Now, astonishingly, in Germany, a social media campaign has managed to lift a 22-year-old song mocking neo-Nazis back to the top of their single charts.
Brilliantly, this is in response to far-right arson attacks on refugee shelters. Reports claim that there have been more than 250 attacks on refugees in Germany this year after the country has promised to accept 500,000 refugees a year from countries such as Syria.
"Cry for Love" by Berlin punk band Die Ärzte – a song about a young fascist scared of intimacy – was first released in 1993 during an earlier wave of neo-Nazi violence against immigrants.
The song was originally written as a reaction to neo-Nazi groups in the ’90s.
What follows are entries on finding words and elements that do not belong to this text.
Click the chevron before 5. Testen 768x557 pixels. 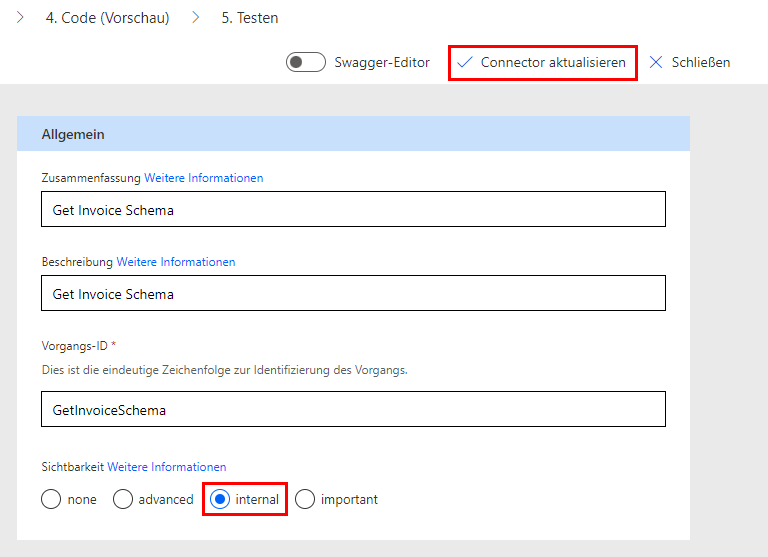click(195, 18)
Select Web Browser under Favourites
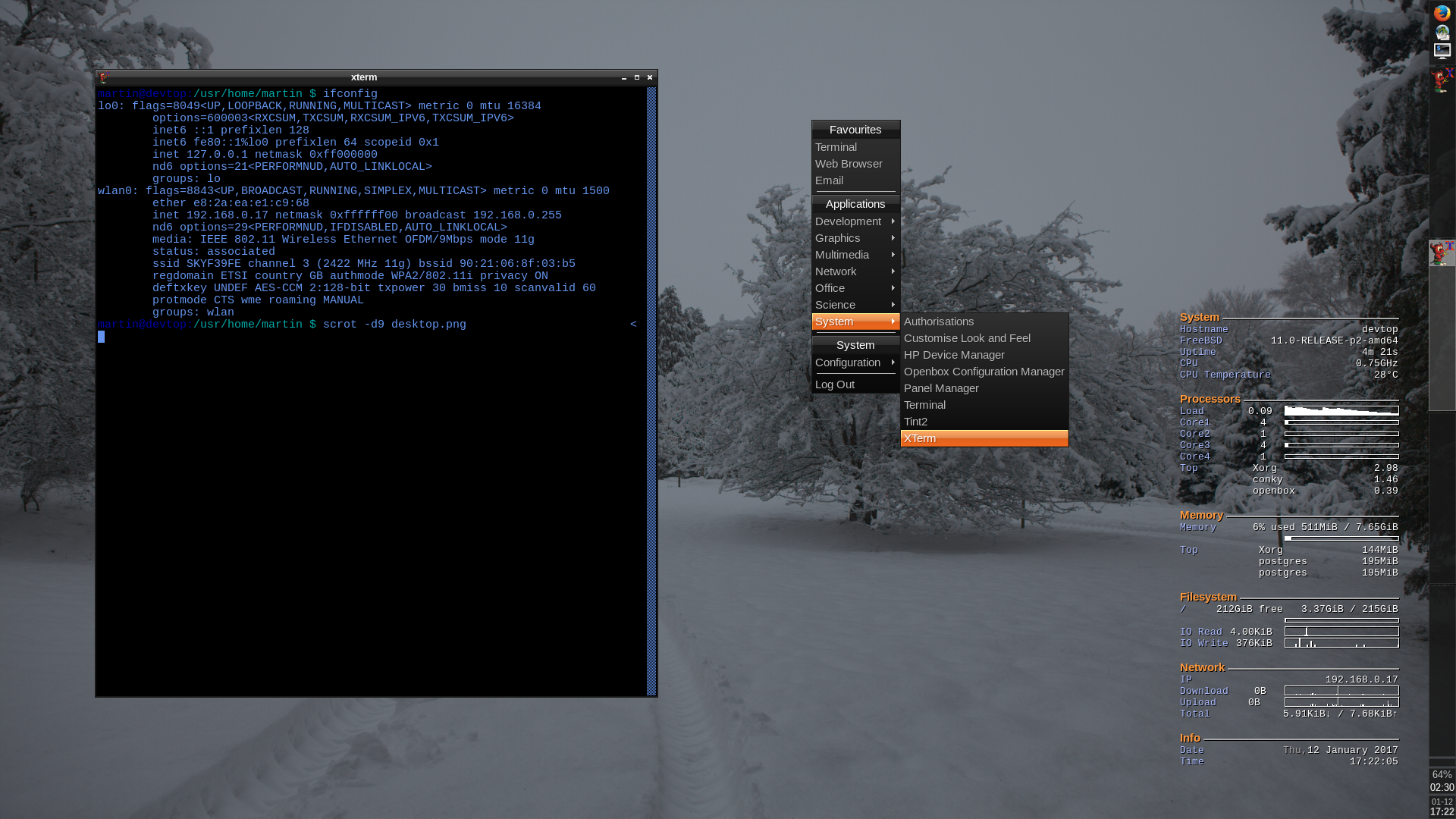1456x819 pixels. coord(849,164)
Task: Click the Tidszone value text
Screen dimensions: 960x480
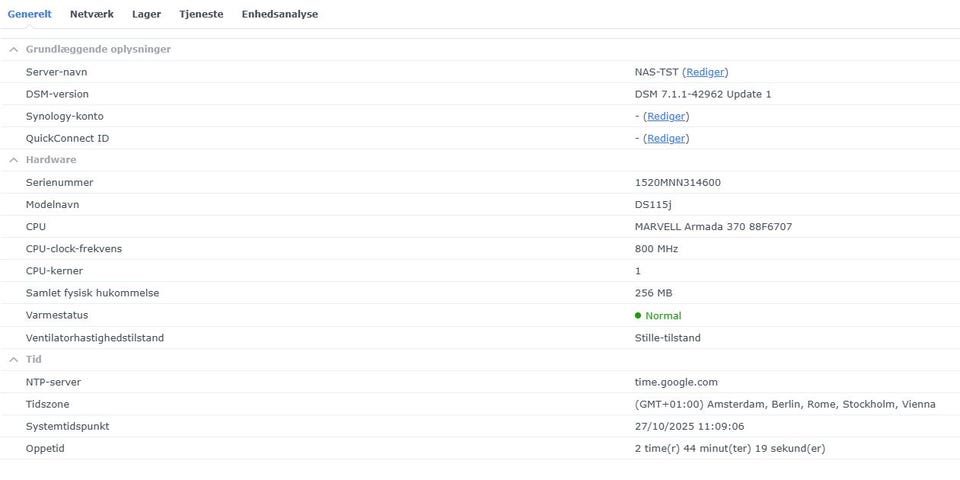Action: (x=785, y=404)
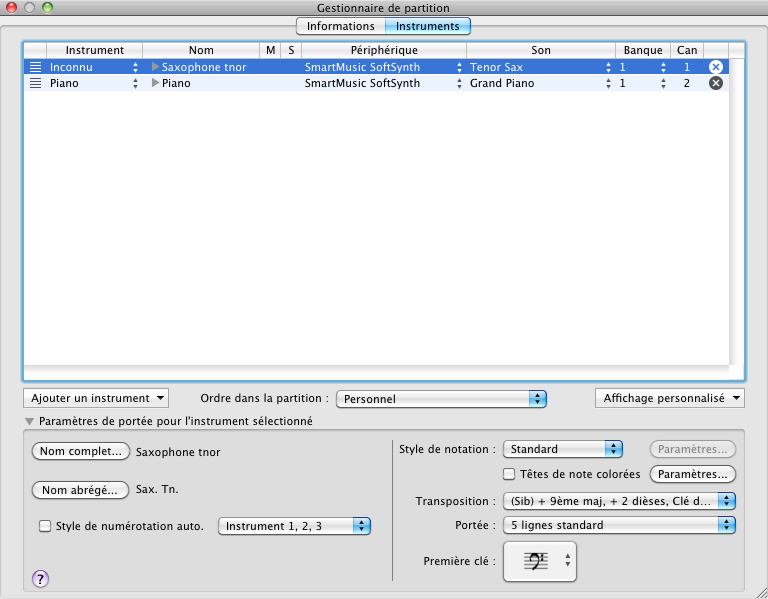Image resolution: width=768 pixels, height=599 pixels.
Task: Click the Nom abrégé... button
Action: 81,490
It features the delightful lyrics, "Because you’re scared of a cuddle, you’re a fascist", and, "Your violence is just a silent cry for love…oh, oh, oh, arsehole".
Chart analysts Media Control say that "Cry For Love" has broken the record for the most downloads within a week during 2015.
"I was really surprised, I never thought we’d manage it," Gerhard Torges, who started the campaign, told the Guardian. "I haven’t got involved with volunteering to help refugees here because I don’t know where to go and I don’t have time. It’s much easier online."
The band have said that they'll donate all proceeds to German human rights group, Pro-Asyl.
"The campaign would have been cool with any other anti-Nazi song, but of course if it’s going to be ours, we’re very happy to support it," the band say in a statement. "To all Nazis and their supporters, we wish you bad entertainment."
More of this in the UK to sort out our political dystopia, please.